▶ [Problem details]
Scan the entries below for the word "will", then copy each line that holds it.

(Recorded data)
——

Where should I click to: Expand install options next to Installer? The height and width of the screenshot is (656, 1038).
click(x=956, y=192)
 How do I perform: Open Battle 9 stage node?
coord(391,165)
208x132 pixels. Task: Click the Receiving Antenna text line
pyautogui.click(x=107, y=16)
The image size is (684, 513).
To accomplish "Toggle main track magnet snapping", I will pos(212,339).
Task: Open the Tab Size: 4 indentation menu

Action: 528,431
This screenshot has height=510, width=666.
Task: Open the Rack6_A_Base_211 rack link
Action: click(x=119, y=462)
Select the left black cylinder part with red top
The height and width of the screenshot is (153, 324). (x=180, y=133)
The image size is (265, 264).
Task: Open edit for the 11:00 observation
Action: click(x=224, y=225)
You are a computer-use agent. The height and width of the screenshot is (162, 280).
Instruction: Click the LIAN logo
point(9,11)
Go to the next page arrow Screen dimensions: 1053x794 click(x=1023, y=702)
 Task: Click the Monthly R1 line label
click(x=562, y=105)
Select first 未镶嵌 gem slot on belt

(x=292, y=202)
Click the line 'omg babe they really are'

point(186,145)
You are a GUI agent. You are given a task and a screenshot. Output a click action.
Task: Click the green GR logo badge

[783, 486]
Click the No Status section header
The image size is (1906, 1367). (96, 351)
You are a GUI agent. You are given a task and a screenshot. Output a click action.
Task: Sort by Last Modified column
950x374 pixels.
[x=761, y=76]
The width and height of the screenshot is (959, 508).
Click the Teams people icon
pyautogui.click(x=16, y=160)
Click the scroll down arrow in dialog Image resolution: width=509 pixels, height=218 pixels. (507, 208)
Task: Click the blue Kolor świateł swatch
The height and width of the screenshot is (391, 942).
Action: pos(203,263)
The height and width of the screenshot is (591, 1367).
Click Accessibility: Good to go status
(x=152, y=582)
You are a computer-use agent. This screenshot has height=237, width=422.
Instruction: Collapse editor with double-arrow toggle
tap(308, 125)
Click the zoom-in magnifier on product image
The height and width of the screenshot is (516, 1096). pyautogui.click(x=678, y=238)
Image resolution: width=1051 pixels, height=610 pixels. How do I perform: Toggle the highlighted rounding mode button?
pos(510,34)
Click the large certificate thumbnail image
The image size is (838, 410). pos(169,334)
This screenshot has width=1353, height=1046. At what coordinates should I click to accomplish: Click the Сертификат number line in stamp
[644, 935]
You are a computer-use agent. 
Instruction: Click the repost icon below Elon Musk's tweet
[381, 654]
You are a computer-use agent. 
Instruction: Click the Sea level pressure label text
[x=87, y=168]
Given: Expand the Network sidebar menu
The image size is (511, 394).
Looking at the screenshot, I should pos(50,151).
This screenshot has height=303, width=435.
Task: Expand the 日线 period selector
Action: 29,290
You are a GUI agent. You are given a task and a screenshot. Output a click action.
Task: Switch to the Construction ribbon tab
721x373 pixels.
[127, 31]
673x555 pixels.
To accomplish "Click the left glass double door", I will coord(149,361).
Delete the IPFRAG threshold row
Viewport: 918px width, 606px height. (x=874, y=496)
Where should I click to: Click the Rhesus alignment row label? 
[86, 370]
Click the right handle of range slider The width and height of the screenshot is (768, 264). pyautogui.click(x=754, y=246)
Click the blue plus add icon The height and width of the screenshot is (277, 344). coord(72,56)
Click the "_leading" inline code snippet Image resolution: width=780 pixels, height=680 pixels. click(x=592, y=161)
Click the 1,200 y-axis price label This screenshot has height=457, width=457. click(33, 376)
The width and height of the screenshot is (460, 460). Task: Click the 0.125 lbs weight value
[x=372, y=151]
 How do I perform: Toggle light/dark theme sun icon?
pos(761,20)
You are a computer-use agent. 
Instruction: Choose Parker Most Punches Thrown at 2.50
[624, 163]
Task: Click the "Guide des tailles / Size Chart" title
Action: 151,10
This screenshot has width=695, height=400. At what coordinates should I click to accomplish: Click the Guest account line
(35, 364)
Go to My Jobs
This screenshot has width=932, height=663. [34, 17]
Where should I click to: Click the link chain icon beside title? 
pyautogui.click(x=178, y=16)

——

▶ [Answer box]
To accomplish "Toggle main track magnet snapping", I will pos(212,339).
To accomplish "Click the left glass double door", I will coord(149,361).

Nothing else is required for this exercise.